### Texto de referência
____

30 Novembro 2019
As Comissões de Direitos Humanos e Minorias, de Meio Ambiente e Desenvolvimento Sustentável e de Segurança Pública e Combate ao Crime Organizado da Câmara dos Deputados fizeram, nesta terça-feira (26), audiência pública para debater a o papel do Estado no enfrentamento do crime organizado que atua na exploração mineral de ouro dentro da Terra Indígena Yanomami, e as consequências sobre este povo em Roraima.
A reportagem é de Pedro Calvi, publicada por CDHM, 27-11-2019.
Depois da demarcação da Terra Indígena Yanomami em 1992, a Polícia Federal fez uma série de operações contra a invasão de garimpeiros que colocava em risco a sobrevivência dos indígenas. A falta de um plano de proteção e fiscalização para a maior terra indígena do país possibilitou que os garimpeiros ilegais se organizassem e, dessa forma, passaram a operar em rede de organizações criminosas no ritmo da cotação do ouro. A atividade de exploração mineral causou grande impacto social e ambiental. Por causa disso, as organizações indígenas denunciam sistematicamente os crimes cometidos.
Audiência pública das Comissões de Direitos Humanos e Minorias, de Meio Ambiente e Desenvolvimento Sustentável e de Segurança Pública e Combate ao Crime Organizado da Câmara dos Deputados. (Foto: Fernando Bola/CDHM)
A maior terra indígena do País tem quase 10 milhões de hectares e abriga os Yanomami e os Ye’kuana, além de já ter registrado outros 13 povos isolados perto da fronteira com a Venezuela. No entanto, a mesma região é alvo de 7 mil a 10 mil garimpeiros ilegais em busca de ouro às margens dos rios Mucajaí e Uraricoera.
Além do dano ambiental, a pesquisadora da Fiocruz Ana Vasconcellos listou o impacto do uso contínuo de mercúrio do garimpo sobre a saúde da população indígena, que vive da pesca nesses mesmos rios contaminados.
“O povo Yanomami vive em uma condição de quase ausência total do Estado, o que configura uma situação de vulnerabilidade social muito grande, caracterizada pelo acesso reduzido aos serviços de saúde e total ausência de saneamento básico”, diz Ana Vasconcellos.
“As aldeias não têm água potável, não têm plano de manejo de resíduos sólidos nem esgotamento sanitário. Existem estudos que mostram altos níveis de desnutrição infantil e alta prevalência de doenças respiratórias, como pneumonia e tuberculose; e outras doenças, como malária e tungíase. Todo esse cenário, com a adição de mais um fator de risco, que é a exposição ao mercúrio em todas as suas formas químicas – pode sim promover o desaparecimento do povo Yanomami em algum tempo”, explicou a pesquisadora.
Estudos da Fiocruz e de outros institutos de pesquisa já apontam níveis de mercúrio no sangue e no cabelo dos Yanomami acima dos limites aceitáveis. Além disso, 92% dos indígenas estariam expostos à contaminação.

____

(Registros do conjunto de dados)

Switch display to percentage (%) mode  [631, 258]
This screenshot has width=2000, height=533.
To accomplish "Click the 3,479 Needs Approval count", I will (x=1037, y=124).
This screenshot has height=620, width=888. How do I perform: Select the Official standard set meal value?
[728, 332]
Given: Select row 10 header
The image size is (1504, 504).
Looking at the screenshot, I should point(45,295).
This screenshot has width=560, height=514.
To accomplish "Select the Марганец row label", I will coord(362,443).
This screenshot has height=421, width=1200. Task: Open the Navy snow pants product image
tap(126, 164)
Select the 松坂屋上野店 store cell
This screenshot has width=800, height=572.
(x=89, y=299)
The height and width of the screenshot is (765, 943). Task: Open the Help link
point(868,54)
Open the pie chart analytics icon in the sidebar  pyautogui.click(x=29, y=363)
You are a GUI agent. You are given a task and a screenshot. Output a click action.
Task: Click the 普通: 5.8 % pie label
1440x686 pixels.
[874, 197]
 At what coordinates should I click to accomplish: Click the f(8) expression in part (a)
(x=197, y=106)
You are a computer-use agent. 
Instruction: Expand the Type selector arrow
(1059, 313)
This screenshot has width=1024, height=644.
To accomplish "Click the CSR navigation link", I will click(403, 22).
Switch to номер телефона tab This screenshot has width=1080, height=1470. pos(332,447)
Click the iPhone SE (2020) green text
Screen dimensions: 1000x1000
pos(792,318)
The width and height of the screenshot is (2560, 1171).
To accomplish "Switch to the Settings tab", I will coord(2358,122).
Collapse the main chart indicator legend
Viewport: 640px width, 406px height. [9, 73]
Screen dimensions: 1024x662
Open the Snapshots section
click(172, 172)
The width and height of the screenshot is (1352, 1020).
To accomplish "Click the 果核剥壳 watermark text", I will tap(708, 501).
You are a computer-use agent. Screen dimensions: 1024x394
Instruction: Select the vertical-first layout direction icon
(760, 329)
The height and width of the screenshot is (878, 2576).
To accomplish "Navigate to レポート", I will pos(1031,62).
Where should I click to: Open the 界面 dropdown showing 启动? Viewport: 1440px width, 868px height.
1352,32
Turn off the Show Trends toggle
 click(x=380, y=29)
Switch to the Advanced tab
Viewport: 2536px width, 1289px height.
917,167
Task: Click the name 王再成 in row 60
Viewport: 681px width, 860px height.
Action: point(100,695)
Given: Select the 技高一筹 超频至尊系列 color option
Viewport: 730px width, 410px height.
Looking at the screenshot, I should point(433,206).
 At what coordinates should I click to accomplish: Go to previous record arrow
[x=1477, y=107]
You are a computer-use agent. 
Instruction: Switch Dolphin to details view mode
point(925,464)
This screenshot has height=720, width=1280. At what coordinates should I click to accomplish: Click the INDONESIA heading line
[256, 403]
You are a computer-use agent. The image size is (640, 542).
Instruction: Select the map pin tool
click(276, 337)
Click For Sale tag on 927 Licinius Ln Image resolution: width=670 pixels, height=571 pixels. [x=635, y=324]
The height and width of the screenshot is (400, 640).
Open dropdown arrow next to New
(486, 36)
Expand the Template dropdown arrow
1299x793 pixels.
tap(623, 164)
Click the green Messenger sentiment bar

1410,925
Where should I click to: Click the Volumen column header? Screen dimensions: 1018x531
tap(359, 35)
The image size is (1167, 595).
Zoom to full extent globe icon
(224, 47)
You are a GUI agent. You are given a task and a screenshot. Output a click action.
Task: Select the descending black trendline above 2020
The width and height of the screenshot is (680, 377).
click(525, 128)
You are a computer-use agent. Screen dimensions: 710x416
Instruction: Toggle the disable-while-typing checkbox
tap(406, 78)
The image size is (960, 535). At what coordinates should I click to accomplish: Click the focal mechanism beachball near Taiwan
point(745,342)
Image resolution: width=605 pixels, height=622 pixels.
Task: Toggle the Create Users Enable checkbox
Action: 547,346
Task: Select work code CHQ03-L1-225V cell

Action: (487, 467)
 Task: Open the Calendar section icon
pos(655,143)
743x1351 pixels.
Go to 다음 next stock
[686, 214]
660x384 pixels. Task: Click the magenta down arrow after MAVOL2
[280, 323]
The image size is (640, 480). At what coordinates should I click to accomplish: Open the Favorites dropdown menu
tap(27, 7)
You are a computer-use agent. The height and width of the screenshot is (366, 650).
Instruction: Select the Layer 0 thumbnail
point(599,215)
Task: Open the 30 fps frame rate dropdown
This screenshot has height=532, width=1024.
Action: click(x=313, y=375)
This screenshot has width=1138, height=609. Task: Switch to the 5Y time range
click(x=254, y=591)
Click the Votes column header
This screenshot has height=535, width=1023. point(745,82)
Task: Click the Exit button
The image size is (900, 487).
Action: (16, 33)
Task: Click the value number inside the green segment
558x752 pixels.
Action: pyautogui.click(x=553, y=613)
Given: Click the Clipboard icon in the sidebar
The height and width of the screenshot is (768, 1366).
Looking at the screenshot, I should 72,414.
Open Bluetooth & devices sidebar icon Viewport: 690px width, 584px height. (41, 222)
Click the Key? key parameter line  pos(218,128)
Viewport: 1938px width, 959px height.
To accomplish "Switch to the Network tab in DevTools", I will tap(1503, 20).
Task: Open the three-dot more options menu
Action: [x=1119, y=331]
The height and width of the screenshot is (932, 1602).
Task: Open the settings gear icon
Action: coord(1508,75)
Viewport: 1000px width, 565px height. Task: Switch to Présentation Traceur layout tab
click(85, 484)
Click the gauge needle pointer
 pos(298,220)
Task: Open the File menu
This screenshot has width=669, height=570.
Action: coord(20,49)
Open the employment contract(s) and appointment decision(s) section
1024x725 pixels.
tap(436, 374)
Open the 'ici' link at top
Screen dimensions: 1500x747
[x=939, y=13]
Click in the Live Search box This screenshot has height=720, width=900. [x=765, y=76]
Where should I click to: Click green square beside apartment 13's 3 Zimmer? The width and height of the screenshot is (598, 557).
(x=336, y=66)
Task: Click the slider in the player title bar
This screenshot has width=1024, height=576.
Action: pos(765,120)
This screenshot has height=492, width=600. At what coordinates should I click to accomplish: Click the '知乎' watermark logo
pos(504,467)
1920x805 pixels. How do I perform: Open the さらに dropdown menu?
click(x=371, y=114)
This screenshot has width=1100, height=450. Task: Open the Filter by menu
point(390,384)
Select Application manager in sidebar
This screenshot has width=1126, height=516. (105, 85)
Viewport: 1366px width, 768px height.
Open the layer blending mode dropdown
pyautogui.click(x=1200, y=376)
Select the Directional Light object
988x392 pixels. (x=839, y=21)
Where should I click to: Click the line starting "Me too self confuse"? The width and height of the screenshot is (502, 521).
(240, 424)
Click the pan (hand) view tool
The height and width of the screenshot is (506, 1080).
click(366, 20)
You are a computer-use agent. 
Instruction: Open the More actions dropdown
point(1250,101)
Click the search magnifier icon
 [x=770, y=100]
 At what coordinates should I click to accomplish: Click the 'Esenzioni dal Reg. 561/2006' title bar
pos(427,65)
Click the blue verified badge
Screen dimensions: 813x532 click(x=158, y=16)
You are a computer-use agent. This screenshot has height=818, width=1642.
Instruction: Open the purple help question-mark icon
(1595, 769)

____

### Instruções do exercício
[a] Reproduza, sem alterações, o trecho da reportagem sobre a Terra Indígena Yanomami que vai de “Audiência pública das” até “Mucajaí e Uraricoera.”.
[b] Responda às perguntas abaixo com base na reportagem sobre a Terra Indígena Yanomami.
(i) Em que ano a Terra Indígena Yanomami foi demarcada?
(ii) Quantos hectares tem, aproximadamente, a maior terra indígena do país?
(iii) Qual é a porcentagem dos indígenas que estariam expostos à contaminação?
[c] Dê continuidade à reportagem sobre a Terra Indígena Yanomami a partir do ponto em que ela termina.

### Respostas
[a]
Audiência pública das Comissões de Direitos Humanos e Minorias, de Meio Ambiente e Desenvolvimento Sustentável e de Segurança Pública e Combate ao Crime Organizado da Câmara dos Deputados. (Foto: Fernando Bola/CDHM)
A maior terra indígena do País tem quase 10 milhões de hectares e abriga os Yanomami e os Ye’kuana, além de já ter registrado outros 13 povos isolados perto da fronteira com a Venezuela. No entanto, a mesma região é alvo de 7 mil a 10 mil garimpeiros ilegais em busca de ouro às margens dos rios Mucajaí e Uraricoera.

[b]
(i) Em 1992.
(ii) Quase 10 milhões de hectares.
(iii) 92%.

[c]
O Fórum Yanomami-Ye’kuana também denuncia ações violentas dos garimpeiros, como estupro e aliciamento de indígenas para a exploração criminosa dos garimpos.
O Ministério de Minas e Energia calcula que o garimpo ilegal produza de 20 a 30 toneladas de ouro e fature até R$ 40 bilhões por ano, obviamente sem pagar impostos.
Desde 2012, a Polícia Federal realizou três grandes operações na terra Yanomami, onde prendeu mais de 300 invasores, apreendeu aeronaves e destruiu pistas clandestinas de pouso.
Chefe do Serviço de Repressão a Crimes contra Comunidades Indígenas (Seinc), o policial federal Luiz Porto admite que a região é alvo de um crime organizado com características bem específicas.
“Não é crime organizado como o PCC e o CV, mas o crime organizado de determinado circuito para regularizar o ouro e levá-lo para o exterior, esquentar nota fiscal e transformar o ouro em peças de arte ou barra. Envolve ourives, aeronaves, pilotos, empresas autorizadas pelo governo para negociar ouro. Teve empresa fechada em São Paulo e teve gente presa em São Paulo e em Goiânia”, afirmou.
Além do garimpo ilegal, as operações da Polícia Federal também focam na exploração ilegal de madeira e no consequente desmatamento na região.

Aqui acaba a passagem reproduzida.